|Posted on December 19, 2010 at 4:05 PM|
With an entire weekend between us and my last post, I’m hoping that you’ll remember that I was reading through one of the latest issues of TWICE recently that recapped the Black Friday after action report. One of the things that the Weekly – that’s what us cool, industry kids call it; kind of like saying “Yeah, I read the Journal like it’s a commandment, bro-ham!” or “I’ve got to tell you what I read about [something-something sports related] in SI!” or, “the Max has a hard hitting expose on pube bleaching! Powerful stuff; really made me think, you know?” – went on to talk about along with the less than Black (I’d say “blacker than black” but I think when it comes to retail numbers, “blacker than black” would probably be a good thing) sales number, was how the high ticket items weren’t really selling.
The quote in particular was this, “In contrast, 3D TV and iPad, both early Black Friday favorites, proved to be a mixed bag.” A Sears representative said that “3D drew little attention” while a Best Buy corporate talking head commented that “Interest in 3D was light.”

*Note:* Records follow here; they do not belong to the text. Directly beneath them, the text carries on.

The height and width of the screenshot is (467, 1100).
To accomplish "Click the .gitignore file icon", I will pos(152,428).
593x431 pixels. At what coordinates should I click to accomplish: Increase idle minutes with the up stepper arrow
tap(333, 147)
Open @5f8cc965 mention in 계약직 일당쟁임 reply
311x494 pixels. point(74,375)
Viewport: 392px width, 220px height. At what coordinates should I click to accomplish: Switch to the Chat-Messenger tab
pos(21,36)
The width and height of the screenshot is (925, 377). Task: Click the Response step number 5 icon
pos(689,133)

Hmmm, what a shocker. I mean, I just can’t believe that 3D TV hasn’t been embraced by everyone. I mean why wouldn’t everyone be rushing out to buy a new 3D set? Like one for every room of their home and the kitchen. It can’t be because there is hardly any programming to watch. Seriously, needing any more than 4 different movies to watch is really just being greedy. I know that Lauryn is content to watch Toy Story 3, Ratatouille and Horton Hears a Who over and over again, so with those movies, we’re pretty much set. What? Those aren’t available in 3D, you say? But surely there are some awesome things available, right? I mean, studios would be throwing Suge Knight level support and persuasionness behind promoting 3Ds, right? Let me just check some of the 3D titles available at Amazon.com. Saw3D...Legend of the Guardians – Owls of Ga’hoole...Step Up 3D...Piranha 3D...Cats & Dogs: The Revenge of Kittle Galore...and, oh man, really? Kenny Chesney: Summer in 3D? Really?! Like, is the movie industry actively trying to sabotage TV sales by cherry-picking their catalog to find the most ass-tastic, pooh-smelling titles for their 3D processing? OK, forget about the movie selection. I’m sure that when CDs first came out, it wasn’t like you could just run out and buy good music to listen to. You probably had to wade through some Peaches & Herb and Famous Irish Drinking Jigs. Let’s talk about the other equipment, like the glasses. And sure they’re expensive, but you can’t put a price on entertainment. Wait? What? You can’t put a price on entertainment but electronics’ manufacturers CAN put set a price? And that price if $150+ per pair of glasses? But we can just take turns using them. And Lauryn has already refused to wear them, so that’s one less pair I need. And if I wait until after Dana goes to bed, I can probably just use the set that comes with the TV. See? With a little creative problem solving, you don’t even need to worry about buying more glasses! And, yeah, it may be true that viewing can result in nausea, possible epileptic fits and the urge to throw yourself down flights of stairs. But seriously, so could drinking too many beers. And like I’m gonna let a couple of potential adverse health warnings get between me and my bottles of delicious-hint-of-blueberry Leinenkugel's Sunset Wheat and my heavy machinery operation.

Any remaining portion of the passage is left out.